Start date: Thursday, 1 February 2018
Duration: 10 weeks, evenings from 6.30 to 9.30 pm
This course aims to provide students with an understanding of the theory and treatment of trauma and PTSD related symptoms. It presents historical and emerging research and theory related to trauma and PTSD, with a focus on clinical treatment and practical responses to symptoms. Students will explore a range of theoretical frameworks for understanding trauma, and what factors influence recovery and post-traumatic growth. Complex-PTSD will also be explored and the emerging literature around this concept will be explored. Therapeutic interventions will be discussed using empirical research and evidence-based practice. A practical clinically-focused account of cases and clinical experience of working with severely traumatised individuals will also form part of the programme. This course is suitable for; social workers, psychotherapists, psychologists, psychiatrists, GPs, nurses, Gardai, emergency responders, teachers, and anyone whose job brings them into contact with individuals dealing with trauma and PTSD. For existing practitioners, this programme will provide a basis for developing skills used in responding to traumatic presentations.
1. Introduction to the course; history of trauma theory (Janets’ phases, DSM inclusion) and treatment. Complex-PTSD and emerging issues (culture, labelling, legal implications, controversies)
2. Theories and models of trauma; the body and trauma, impact on the brain and memory, Polyvagal Theory
3. Theories and models of trauma II; Rothschild, Levine, Le Doux, Terr, Herman, Van der Kolk, Ogden, Fisher
4. Trauma symptomatology: dissociation, memory loss, depression, anxiety, arousal, activation
5. Assessment and measurement: instruments and debate about relevance and value. Retraumatisation considerations
6. Treatment approaches and considerations, contra-indications, working with the body and breath. Importance of safety. Prosody. Relationship with therapist.
7. Treatment approaches and considerations: flashbacks, nightmares and sleep. Evidence and controversies
8. Trauma; traumatic deaths, recognizing traumatic reactions in adults and children, PTSD, secondary trauma, inter-generational trauma, societal trauma
9. Promoting resilience and post traumatic growth, what works for trauma survivors
10. Self-care; compassion fatigue, vicarious trauma – how to recognize and manage
Dr. Finian Fallon holds a Doctorate in Psychotherapy from DCU. In addition to providing a range of counselling services, his past work experience includes providing therapy for clients with PTSD and complex-PTSD, survivors of childhood abuse and survivors of torture.
He has a number of published academic works to his credit, including presenting at the BACP research conference. He is interested in developing research that provides practical clinical benefits, to bring together the science and art of psychotherapy.
A pass grade on the written assignment will be required for awarding of the Diploma. A fail grade will result in a Certificate of Attendance for the course but without the Diploma being awarded. Students must attend at least 8 of the 10 evenings to graduate with either the Diploma or Certificate of Attendance unless a serious and verifiable reason for further absence is provided. Similarly, the Project must be handed in on the due date unless a sound reason for lateness is provided. In such instances, an extension may be awarded at the discretion of the lecturer.

How to complete this task ->
Copy the course description starting at the line containing "1. Introduction to" and ending after "Relationship with therapist.". Substitute "the vagus nerve" for "Polyvagal Theory" throughout.

[Stored items]
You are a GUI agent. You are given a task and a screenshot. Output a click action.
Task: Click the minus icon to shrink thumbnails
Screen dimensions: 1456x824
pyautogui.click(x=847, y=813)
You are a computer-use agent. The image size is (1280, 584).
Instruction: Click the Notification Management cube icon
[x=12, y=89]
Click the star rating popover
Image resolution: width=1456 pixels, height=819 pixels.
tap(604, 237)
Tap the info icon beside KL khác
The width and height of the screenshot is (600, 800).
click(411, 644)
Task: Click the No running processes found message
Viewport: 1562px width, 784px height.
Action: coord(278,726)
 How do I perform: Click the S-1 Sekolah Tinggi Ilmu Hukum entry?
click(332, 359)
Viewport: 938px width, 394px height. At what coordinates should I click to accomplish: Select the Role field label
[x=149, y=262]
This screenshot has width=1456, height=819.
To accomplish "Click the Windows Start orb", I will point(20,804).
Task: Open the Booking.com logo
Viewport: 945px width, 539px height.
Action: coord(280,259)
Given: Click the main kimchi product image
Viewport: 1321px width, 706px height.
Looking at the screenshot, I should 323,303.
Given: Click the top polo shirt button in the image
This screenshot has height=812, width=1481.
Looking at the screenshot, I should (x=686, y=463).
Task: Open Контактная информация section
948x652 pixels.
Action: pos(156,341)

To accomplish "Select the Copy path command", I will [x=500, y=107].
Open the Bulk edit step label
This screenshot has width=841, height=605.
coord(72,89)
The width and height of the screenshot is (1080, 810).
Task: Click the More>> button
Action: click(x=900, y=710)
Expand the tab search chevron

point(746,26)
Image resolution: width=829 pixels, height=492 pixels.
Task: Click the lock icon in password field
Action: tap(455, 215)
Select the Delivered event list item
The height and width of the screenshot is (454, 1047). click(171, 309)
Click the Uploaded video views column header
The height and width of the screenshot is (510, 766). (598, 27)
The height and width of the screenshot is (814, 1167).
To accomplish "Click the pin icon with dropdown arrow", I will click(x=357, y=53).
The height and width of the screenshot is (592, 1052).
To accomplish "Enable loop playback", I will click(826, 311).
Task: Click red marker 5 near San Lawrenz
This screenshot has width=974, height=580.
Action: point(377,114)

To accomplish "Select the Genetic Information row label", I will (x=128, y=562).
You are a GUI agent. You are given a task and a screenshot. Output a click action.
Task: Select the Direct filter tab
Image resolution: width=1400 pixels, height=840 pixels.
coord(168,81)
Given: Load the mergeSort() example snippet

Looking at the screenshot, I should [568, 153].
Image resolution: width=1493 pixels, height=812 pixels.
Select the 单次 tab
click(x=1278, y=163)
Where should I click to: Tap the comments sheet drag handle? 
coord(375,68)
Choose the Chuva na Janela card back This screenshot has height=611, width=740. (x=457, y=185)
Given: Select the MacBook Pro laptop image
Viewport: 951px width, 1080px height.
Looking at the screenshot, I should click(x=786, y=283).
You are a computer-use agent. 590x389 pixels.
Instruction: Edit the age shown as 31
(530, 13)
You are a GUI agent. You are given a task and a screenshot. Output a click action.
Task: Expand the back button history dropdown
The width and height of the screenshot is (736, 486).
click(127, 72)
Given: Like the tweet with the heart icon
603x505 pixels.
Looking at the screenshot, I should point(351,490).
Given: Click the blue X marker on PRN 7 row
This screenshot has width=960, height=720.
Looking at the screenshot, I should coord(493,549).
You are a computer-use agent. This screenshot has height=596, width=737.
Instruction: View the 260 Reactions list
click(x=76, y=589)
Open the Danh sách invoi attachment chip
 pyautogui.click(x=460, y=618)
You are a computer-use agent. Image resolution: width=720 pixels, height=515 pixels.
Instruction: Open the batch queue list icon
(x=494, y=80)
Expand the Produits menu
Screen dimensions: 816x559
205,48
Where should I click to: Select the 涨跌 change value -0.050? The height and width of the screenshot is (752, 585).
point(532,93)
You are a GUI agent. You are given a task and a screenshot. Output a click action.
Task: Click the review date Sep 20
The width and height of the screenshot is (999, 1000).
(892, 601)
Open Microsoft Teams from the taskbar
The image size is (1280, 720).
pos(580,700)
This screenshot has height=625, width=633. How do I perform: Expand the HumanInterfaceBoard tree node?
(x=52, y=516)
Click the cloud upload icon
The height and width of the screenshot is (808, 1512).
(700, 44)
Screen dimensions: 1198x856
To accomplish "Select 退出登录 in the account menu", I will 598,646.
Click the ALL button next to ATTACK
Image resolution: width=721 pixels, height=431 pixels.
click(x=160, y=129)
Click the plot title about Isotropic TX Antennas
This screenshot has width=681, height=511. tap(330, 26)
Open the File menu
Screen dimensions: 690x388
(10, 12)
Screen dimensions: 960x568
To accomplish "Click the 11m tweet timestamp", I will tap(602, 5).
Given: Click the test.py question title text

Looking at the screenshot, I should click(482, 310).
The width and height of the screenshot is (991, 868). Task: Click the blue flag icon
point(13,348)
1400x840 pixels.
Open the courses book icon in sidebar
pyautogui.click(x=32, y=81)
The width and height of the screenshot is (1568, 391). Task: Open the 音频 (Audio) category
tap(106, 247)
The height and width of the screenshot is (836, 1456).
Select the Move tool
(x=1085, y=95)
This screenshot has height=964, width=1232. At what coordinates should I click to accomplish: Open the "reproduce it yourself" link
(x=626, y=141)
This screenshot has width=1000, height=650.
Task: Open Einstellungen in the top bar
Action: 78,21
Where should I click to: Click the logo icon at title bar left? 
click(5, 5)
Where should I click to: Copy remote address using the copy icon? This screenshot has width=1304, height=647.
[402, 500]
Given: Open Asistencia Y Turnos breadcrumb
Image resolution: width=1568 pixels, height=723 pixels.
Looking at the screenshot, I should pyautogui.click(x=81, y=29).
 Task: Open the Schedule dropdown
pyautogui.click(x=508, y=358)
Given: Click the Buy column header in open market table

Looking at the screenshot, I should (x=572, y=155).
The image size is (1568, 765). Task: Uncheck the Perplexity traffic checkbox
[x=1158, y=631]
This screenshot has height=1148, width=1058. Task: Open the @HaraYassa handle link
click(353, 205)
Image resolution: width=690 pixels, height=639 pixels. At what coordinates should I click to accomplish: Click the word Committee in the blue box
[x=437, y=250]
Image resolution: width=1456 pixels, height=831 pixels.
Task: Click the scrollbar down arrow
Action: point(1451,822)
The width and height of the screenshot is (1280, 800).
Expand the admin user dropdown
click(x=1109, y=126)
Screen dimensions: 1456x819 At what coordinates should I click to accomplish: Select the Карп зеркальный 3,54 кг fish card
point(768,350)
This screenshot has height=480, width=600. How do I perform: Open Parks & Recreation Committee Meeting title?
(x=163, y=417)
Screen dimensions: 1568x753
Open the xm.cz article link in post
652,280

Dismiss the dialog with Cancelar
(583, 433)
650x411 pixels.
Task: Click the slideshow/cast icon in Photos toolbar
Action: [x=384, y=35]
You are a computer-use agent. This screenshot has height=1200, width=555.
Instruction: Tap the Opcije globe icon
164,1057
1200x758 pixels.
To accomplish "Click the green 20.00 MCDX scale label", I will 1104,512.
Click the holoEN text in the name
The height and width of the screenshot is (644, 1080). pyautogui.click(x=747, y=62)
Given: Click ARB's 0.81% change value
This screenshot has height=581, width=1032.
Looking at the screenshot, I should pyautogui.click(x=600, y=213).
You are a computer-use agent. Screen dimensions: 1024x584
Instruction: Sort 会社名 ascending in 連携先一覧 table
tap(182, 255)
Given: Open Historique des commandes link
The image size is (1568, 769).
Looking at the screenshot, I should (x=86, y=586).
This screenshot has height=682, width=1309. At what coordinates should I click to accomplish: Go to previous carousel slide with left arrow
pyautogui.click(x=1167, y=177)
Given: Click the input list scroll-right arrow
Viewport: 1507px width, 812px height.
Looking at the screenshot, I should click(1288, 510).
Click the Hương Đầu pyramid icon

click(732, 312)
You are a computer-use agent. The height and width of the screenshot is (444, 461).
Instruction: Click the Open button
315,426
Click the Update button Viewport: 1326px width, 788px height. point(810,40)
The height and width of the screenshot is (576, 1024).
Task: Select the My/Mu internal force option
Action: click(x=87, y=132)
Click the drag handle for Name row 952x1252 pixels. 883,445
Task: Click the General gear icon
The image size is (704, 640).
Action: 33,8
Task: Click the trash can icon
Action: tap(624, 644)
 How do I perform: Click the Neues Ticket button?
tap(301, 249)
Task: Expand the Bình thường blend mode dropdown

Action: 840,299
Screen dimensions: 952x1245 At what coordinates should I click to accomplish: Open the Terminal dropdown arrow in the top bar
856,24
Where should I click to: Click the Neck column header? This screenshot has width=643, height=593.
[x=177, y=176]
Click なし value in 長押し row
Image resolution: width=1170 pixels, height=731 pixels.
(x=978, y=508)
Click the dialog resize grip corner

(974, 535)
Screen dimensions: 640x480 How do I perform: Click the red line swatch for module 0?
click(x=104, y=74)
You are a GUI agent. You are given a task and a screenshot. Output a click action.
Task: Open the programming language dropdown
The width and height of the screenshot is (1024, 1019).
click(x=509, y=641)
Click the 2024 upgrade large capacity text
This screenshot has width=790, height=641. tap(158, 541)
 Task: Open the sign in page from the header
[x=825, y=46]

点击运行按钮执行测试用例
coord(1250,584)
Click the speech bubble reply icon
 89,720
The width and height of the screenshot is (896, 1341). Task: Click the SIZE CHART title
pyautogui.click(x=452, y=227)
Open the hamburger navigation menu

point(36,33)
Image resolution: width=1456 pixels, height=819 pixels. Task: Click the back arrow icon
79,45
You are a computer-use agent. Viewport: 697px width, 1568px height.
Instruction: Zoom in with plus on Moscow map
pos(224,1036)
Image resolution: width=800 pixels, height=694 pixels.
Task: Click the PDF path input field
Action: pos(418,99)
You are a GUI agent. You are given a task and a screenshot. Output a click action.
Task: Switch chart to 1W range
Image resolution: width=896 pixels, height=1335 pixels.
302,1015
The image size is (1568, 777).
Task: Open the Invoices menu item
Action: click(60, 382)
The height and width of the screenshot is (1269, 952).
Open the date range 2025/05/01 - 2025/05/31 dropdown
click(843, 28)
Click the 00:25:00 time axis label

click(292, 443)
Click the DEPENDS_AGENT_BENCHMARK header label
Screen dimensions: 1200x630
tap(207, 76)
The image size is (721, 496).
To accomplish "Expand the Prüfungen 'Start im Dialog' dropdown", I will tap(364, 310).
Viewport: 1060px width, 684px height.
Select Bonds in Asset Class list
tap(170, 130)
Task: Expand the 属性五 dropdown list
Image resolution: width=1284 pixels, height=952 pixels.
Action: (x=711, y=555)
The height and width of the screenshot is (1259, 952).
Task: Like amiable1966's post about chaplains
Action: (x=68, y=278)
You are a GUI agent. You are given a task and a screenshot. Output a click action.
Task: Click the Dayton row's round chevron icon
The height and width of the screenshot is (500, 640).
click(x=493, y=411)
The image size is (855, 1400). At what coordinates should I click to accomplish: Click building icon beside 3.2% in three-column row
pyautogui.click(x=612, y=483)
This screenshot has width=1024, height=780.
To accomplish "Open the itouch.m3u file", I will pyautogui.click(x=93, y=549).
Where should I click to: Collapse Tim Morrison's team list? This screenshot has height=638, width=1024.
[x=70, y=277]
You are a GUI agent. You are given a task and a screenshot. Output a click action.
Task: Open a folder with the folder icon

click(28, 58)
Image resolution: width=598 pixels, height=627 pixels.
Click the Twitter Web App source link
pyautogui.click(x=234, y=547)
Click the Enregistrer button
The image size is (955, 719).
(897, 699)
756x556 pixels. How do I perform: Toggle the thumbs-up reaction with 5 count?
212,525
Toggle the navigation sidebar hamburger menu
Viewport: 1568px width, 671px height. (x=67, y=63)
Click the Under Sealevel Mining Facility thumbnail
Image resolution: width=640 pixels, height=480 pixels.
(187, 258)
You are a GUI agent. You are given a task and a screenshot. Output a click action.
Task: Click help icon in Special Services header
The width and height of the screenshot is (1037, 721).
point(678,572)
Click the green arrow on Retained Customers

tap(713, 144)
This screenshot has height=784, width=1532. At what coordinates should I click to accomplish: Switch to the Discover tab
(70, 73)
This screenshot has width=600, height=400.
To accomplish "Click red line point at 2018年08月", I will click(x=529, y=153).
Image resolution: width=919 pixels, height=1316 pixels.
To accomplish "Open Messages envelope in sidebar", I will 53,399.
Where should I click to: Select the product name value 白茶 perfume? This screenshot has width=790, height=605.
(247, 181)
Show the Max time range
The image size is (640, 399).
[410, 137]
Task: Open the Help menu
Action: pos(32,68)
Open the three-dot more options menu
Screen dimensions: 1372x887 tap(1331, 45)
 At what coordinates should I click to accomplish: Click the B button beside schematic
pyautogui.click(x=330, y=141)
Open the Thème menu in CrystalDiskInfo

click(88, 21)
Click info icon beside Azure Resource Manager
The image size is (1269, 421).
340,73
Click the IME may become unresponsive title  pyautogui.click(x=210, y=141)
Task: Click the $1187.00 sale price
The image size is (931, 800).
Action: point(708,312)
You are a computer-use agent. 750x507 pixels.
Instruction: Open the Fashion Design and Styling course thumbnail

Solved problem ->
1. Introduction to the course; history of trauma theory (Janets’ phases, DSM inclusion) and treatment. Complex-PTSD and emerging issues (culture, labelling, legal implications, controversies)
2. Theories and models of trauma; the body and trauma, impact on the brain and memory, the vagus nerve
3. Theories and models of trauma II; Rothschild, Levine, Le Doux, Terr, Herman, Van der Kolk, Ogden, Fisher
4. Trauma symptomatology: dissociation, memory loss, depression, anxiety, arousal, activation
5. Assessment and measurement: instruments and debate about relevance and value. Retraumatisation considerations
6. Treatment approaches and considerations, contra-indications, working with the body and breath. Importance of safety. Prosody. Relationship with therapist.